*** Information Section Begins ***

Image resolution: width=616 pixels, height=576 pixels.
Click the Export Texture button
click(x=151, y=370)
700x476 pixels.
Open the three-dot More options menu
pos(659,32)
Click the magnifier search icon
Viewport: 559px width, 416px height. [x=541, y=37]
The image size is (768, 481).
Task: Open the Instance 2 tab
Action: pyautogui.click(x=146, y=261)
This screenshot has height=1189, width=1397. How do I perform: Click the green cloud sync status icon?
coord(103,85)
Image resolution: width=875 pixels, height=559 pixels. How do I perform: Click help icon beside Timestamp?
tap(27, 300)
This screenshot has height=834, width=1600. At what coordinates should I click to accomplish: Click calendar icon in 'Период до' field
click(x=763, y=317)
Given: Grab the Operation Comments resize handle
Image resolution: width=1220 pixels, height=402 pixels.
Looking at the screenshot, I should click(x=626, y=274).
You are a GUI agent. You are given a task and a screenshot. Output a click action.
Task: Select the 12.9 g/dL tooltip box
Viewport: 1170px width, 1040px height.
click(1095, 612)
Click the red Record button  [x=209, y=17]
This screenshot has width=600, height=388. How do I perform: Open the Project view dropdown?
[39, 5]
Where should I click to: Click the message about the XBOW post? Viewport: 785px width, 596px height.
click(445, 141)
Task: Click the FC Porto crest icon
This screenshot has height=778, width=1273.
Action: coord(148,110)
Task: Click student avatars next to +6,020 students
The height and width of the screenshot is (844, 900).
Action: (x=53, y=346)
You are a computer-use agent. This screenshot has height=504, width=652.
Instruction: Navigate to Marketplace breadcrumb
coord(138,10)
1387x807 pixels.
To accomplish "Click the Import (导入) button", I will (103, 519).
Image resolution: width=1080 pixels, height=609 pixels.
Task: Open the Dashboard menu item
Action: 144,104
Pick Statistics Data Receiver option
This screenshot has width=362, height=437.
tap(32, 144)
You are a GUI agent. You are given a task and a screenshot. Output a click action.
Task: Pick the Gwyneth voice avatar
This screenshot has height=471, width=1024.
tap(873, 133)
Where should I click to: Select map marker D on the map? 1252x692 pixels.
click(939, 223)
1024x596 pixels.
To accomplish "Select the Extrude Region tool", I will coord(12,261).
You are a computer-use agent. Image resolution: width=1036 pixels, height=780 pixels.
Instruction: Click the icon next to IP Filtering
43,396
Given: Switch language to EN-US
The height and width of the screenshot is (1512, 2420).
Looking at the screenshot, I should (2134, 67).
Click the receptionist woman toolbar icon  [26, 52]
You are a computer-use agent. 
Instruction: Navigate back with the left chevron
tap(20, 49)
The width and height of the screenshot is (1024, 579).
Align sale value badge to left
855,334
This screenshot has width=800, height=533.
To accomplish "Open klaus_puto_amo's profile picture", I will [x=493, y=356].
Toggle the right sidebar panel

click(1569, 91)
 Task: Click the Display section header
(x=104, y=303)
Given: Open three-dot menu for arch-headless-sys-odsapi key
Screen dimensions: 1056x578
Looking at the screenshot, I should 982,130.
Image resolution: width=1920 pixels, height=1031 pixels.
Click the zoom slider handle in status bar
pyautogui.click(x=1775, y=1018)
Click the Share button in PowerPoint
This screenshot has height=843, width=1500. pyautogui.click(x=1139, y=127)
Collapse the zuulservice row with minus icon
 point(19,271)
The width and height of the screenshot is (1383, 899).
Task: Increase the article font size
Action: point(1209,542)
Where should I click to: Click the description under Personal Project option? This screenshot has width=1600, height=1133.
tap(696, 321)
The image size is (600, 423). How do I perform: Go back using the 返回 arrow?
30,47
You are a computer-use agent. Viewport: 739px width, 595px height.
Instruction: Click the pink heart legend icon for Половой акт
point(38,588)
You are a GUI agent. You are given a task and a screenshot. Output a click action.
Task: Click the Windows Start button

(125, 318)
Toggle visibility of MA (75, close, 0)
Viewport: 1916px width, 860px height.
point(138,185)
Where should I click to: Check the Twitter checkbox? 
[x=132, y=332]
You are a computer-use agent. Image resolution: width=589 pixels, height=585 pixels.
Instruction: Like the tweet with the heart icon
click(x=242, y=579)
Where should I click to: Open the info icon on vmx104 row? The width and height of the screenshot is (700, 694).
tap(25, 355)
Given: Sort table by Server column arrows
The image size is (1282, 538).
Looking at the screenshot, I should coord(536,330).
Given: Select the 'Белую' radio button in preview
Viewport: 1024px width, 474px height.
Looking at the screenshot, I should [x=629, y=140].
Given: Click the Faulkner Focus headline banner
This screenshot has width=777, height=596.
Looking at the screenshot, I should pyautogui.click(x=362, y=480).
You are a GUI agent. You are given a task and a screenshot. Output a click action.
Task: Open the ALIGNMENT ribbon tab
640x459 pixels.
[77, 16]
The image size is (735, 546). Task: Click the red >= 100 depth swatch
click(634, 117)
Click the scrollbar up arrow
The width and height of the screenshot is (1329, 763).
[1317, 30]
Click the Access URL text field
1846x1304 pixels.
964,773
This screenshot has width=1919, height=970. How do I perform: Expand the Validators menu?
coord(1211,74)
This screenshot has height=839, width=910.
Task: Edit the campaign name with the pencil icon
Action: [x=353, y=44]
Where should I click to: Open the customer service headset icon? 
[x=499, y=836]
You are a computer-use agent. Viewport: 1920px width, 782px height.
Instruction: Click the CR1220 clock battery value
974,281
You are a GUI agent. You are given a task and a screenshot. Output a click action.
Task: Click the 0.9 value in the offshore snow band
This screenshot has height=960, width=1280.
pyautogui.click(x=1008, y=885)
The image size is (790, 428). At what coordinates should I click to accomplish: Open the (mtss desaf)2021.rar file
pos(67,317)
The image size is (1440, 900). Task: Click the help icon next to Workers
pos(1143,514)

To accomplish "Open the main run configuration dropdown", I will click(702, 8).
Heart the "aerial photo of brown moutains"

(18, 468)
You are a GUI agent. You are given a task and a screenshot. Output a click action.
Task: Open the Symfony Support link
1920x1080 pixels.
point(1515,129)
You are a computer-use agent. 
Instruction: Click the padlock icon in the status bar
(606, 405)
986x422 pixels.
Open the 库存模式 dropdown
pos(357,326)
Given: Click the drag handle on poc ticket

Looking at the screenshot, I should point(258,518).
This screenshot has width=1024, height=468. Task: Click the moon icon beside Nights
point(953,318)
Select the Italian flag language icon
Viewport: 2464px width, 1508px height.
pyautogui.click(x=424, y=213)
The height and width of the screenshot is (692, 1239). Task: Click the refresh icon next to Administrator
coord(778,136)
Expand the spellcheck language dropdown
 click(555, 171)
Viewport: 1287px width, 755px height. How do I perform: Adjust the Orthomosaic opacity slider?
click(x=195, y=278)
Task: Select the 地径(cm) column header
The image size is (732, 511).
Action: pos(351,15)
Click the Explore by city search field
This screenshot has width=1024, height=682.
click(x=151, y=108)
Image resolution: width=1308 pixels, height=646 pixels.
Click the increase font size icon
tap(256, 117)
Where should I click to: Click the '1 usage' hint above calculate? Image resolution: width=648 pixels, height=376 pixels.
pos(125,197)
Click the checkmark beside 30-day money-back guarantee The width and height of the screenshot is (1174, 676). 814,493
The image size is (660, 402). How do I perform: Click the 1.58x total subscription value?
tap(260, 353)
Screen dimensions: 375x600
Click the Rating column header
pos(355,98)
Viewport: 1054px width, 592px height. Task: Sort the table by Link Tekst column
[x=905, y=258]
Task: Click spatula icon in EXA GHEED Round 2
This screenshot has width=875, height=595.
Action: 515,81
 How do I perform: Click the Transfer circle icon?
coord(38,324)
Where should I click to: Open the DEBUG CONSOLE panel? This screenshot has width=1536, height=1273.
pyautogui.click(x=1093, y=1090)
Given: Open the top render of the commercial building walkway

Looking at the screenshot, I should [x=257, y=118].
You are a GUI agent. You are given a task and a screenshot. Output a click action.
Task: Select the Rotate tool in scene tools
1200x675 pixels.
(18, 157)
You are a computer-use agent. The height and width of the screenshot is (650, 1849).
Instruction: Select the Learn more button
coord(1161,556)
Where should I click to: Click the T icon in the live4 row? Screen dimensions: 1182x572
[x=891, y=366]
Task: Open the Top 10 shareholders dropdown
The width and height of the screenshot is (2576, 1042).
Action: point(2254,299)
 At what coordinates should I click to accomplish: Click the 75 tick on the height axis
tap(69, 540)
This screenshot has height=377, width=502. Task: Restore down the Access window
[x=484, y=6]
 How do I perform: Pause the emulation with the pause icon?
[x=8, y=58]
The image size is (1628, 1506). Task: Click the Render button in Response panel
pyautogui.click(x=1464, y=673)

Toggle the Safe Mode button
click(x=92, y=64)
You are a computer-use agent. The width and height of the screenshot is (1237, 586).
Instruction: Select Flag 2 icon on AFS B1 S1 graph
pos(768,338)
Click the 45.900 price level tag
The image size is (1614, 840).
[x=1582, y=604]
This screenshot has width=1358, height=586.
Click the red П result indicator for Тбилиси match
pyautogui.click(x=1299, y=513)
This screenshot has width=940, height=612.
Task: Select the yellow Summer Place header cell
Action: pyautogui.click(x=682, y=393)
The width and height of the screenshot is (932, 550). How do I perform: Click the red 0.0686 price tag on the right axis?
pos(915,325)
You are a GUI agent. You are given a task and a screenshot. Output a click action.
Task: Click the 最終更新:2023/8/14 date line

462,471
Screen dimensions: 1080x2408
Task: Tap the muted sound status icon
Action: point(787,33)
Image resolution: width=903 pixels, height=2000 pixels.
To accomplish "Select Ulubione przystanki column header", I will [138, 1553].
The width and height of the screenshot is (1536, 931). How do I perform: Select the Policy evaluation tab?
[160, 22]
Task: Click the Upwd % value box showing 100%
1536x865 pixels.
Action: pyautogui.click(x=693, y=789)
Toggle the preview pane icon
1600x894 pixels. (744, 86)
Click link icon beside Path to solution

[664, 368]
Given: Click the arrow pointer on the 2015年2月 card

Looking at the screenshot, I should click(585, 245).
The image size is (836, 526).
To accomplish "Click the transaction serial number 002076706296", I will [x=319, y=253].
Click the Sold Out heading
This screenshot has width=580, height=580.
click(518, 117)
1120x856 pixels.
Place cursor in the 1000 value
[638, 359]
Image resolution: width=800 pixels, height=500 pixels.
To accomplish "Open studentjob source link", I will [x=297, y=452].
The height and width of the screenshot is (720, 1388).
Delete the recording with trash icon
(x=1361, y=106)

*** Information Section Ends ***

Task requirements: Out of the listing above, reproduce exactly the lines from the one with "This screenshot has width=600, height=388." up to and including the one with "Task: Click student".

Answer section:
This screenshot has width=600, height=388. How do I perform: Open the Project view dropdown?
[39, 5]
Where should I click to: Click the message about the XBOW post? Viewport: 785px width, 596px height.
click(445, 141)
Task: Click the FC Porto crest icon
This screenshot has height=778, width=1273.
Action: coord(148,110)
Task: Click student avatars next to +6,020 students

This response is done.